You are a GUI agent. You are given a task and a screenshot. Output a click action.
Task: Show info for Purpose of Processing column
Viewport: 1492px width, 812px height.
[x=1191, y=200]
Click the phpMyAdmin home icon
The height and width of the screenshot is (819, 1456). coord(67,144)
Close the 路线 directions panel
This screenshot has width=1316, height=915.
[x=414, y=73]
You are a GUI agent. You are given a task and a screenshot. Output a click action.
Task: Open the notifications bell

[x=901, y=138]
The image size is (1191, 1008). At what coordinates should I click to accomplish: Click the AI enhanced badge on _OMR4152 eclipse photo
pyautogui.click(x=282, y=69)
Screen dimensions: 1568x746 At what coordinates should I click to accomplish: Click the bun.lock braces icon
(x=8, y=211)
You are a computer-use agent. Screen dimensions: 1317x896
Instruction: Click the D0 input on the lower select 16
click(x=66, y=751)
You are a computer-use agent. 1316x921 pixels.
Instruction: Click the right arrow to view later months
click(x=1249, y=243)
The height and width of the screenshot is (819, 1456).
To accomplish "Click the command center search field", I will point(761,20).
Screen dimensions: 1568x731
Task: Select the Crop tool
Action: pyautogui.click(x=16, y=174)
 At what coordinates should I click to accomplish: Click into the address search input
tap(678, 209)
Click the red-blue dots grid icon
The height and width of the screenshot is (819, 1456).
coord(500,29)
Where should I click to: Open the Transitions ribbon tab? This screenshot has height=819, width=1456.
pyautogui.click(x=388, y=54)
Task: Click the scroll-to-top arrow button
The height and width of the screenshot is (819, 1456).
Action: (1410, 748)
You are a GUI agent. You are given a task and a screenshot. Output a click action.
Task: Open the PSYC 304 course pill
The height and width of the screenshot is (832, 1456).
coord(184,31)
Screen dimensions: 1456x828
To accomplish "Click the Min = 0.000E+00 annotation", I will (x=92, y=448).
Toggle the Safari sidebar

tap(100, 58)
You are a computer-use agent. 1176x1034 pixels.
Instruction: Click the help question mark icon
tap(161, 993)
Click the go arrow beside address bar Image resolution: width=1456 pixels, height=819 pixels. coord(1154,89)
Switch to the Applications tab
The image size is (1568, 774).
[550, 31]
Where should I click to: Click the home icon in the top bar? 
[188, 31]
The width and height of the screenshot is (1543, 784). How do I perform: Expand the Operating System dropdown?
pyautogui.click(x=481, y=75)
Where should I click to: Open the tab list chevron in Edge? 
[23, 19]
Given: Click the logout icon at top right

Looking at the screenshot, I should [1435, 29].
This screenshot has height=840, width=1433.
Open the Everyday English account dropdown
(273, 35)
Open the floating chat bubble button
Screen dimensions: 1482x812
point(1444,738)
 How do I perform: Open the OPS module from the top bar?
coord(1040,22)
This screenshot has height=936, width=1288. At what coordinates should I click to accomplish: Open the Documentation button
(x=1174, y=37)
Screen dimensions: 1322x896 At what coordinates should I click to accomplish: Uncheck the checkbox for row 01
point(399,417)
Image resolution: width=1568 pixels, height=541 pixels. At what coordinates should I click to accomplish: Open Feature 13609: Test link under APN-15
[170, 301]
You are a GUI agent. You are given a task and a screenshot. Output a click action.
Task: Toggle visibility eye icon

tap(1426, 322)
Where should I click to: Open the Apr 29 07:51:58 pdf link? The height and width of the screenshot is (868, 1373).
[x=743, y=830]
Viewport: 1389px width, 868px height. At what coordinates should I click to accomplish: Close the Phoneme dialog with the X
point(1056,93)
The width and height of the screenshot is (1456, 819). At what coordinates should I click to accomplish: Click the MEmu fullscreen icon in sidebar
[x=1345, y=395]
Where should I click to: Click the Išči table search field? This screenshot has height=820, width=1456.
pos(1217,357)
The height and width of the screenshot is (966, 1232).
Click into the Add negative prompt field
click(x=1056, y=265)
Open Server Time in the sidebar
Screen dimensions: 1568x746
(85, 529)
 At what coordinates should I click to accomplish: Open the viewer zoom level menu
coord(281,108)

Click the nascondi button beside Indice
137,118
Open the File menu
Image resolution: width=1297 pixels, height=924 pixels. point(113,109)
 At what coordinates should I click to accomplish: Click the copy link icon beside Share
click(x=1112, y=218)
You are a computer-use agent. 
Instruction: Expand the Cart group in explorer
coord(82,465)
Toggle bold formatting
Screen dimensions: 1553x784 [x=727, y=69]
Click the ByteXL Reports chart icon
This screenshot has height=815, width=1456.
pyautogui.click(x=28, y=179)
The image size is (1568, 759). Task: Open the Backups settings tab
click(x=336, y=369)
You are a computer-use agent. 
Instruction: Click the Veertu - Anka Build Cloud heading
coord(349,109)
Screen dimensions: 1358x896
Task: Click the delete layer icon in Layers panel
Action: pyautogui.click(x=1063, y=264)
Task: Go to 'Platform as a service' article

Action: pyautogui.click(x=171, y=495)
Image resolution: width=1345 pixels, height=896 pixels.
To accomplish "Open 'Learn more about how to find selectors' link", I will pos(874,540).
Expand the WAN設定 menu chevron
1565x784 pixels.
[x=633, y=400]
• • • • • • •
→ TASK TO CARRY OUT
Go line by line through the data, copying each one that contains the word "computer".

→ EXERCISE RESULT
You are a computer-use agent. Screen dimensions: 1317x896
You are a computer-use agent. 1316x921 pixels.
You are a computer-use agent. 1176x1034 pixels.
You are a computer-use agent. 
You are a computer-use agent. 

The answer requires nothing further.